Hoy se cumplen 50 años de la muerte de Adorno. Una actualización, por supuesto, no es lo mismo que la actualidad. Supone que algo está latente, que viene del pasado, que necesita una nueva mediación. La historia es lo que hacemos con el pasado que decimos nuestro. De los diagnósticos de Adorno y de su programa para la filosofía, mucho ha sido incorporado a la práctica filosófica.

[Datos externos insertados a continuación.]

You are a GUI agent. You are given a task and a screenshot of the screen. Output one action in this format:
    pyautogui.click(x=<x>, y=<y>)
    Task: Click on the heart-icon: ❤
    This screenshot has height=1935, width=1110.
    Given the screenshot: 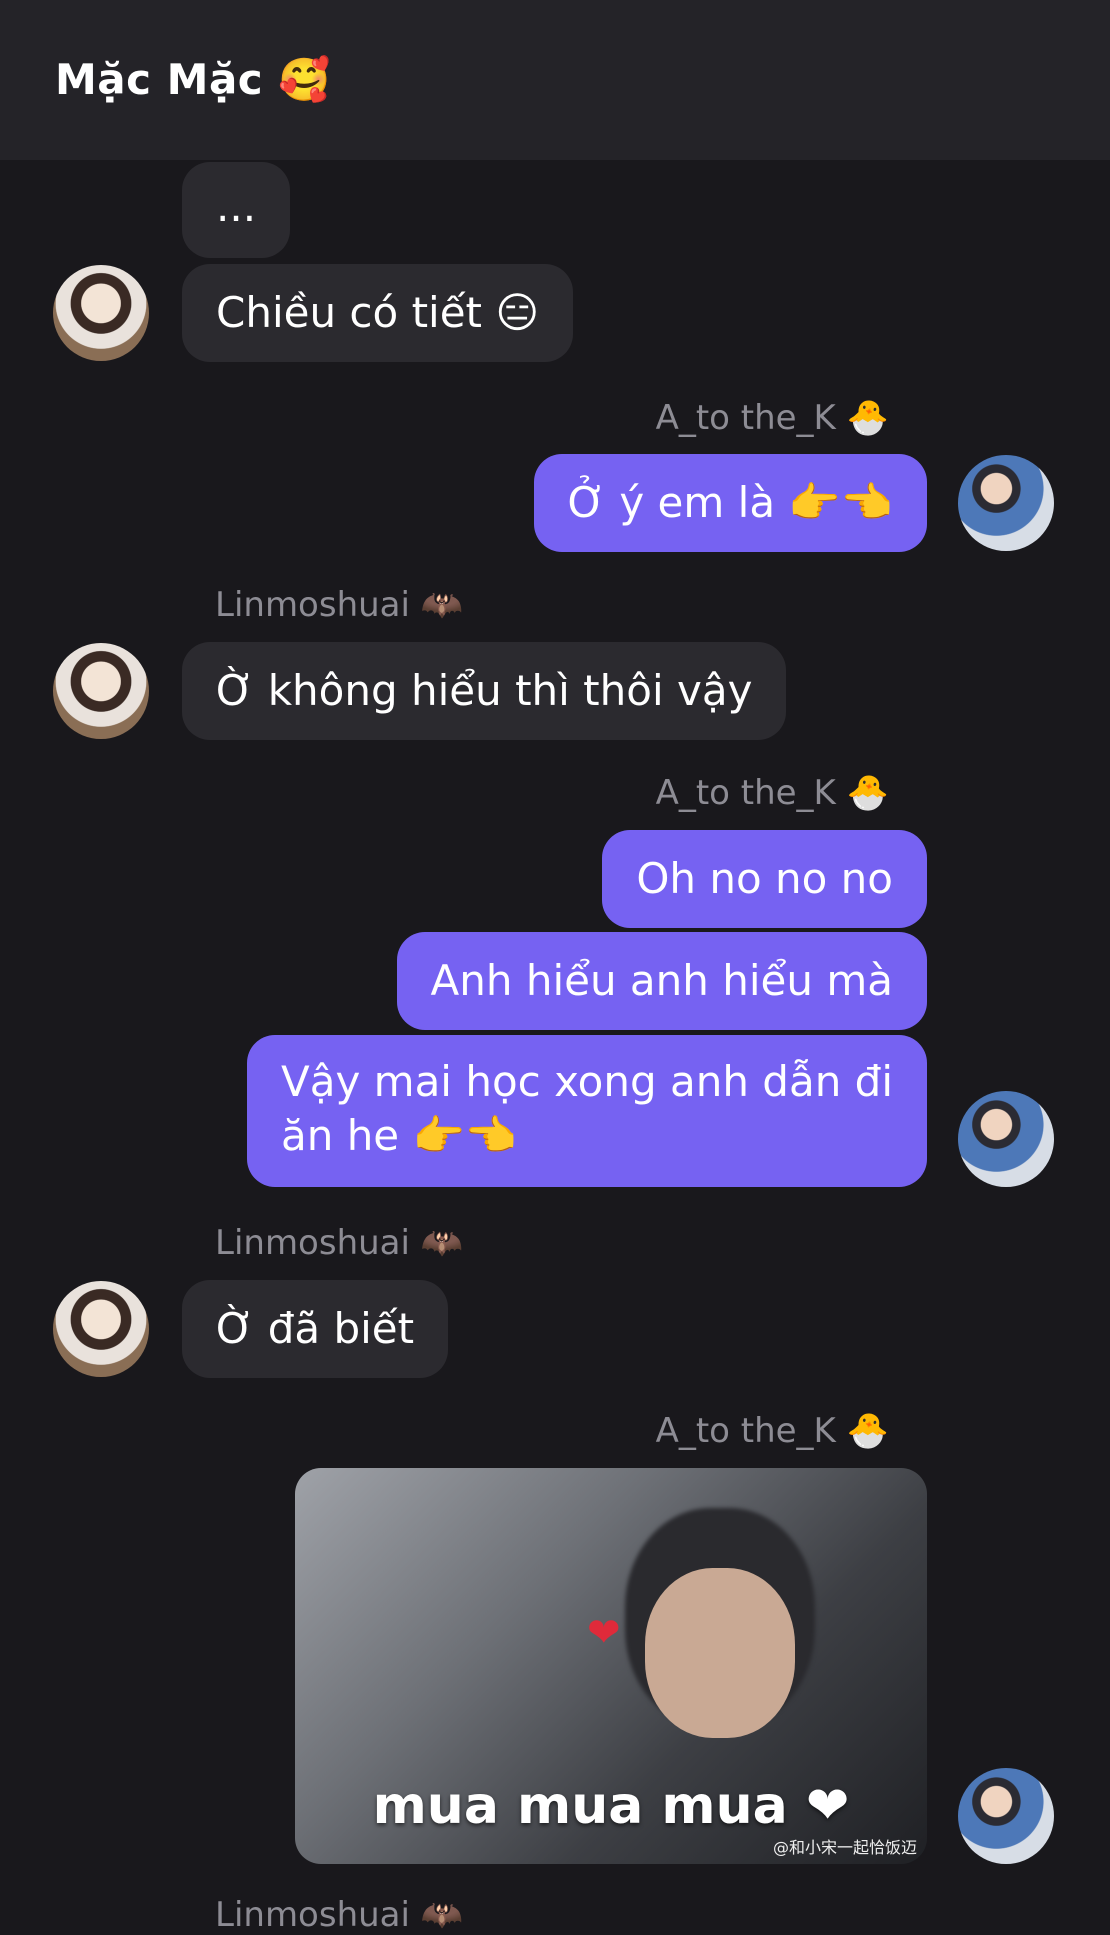 What is the action you would take?
    pyautogui.click(x=604, y=1633)
    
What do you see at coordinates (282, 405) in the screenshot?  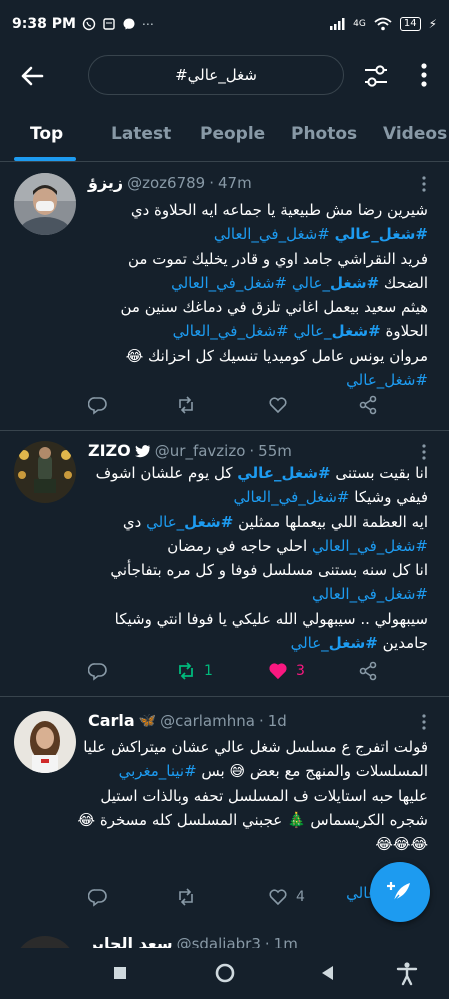 I see `like-button` at bounding box center [282, 405].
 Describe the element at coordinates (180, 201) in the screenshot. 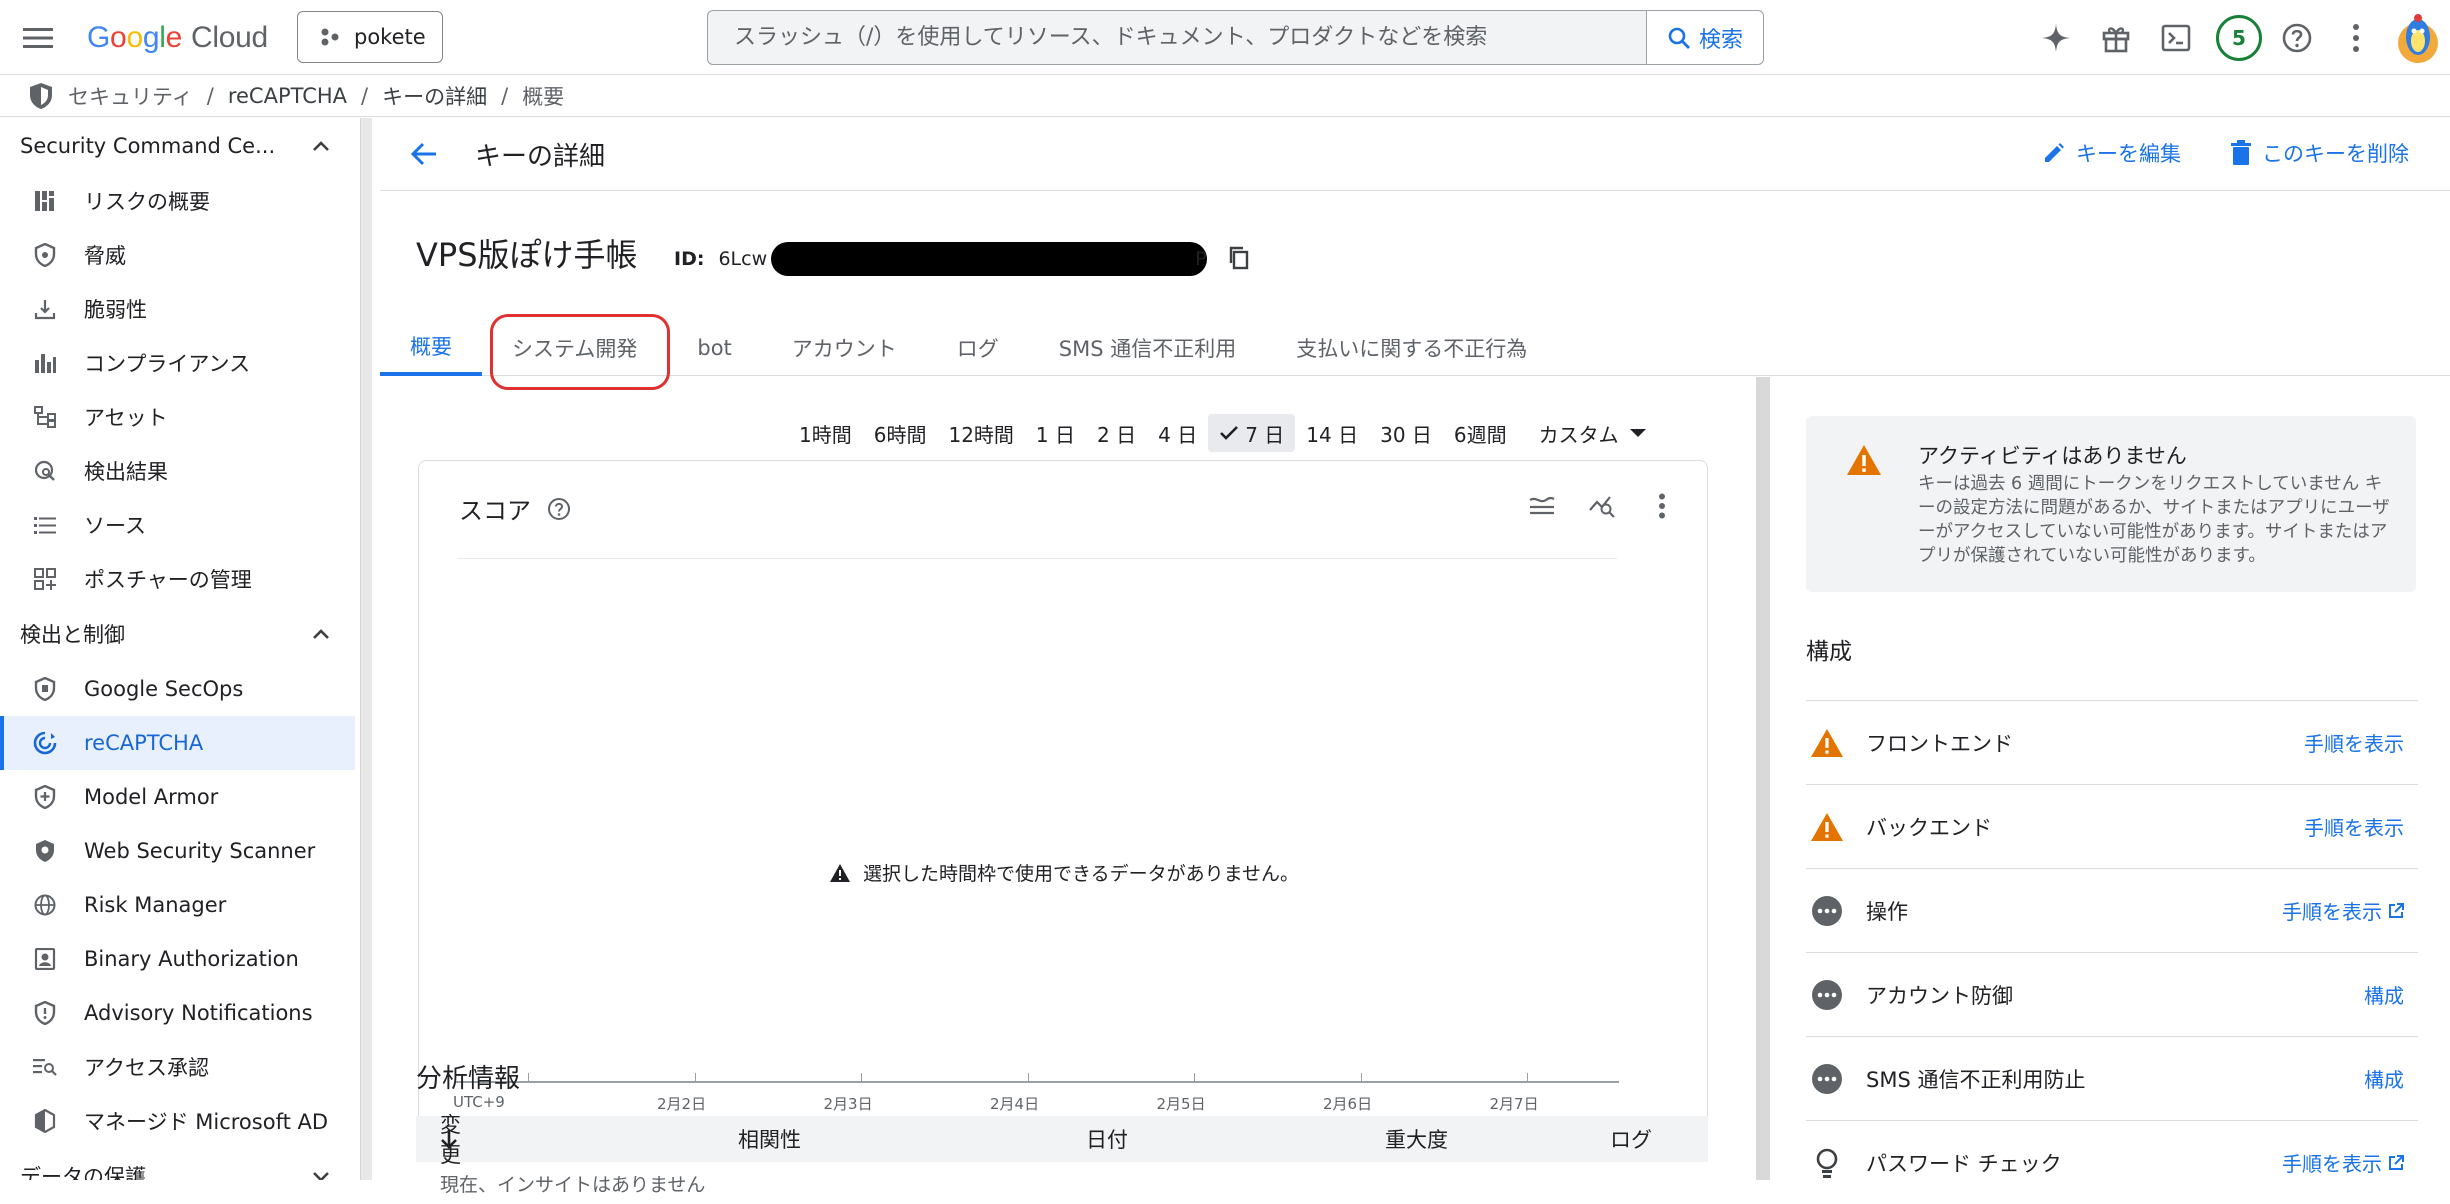

I see `sidebar-item-risk-overview: リスクの概要` at that location.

Sin embargo, que los datos no están desnudos ante nosotros, que la mala abstracción cunde en la teoría, que la ilusión de lo nuevo ha cooptado los saberes y su reproducción, que lo que haga la lengua con el concepto y lo que haga la filosofía con el sentido resultan puntos fundamentales, que el sentido común es menos confiable de lo que se cree, que lo común entre los hombres es un trabajo y que ese trabajo, hay que aceptarlo, está atravesado -ya lo había visto Kant- por el antagonismo. Todos estos principios de la dialéctica negativa siguen vigentes hoy, como batalla y como reclamo. Antes, como ahora, por la contradicción reinante y por la urgencia del presente.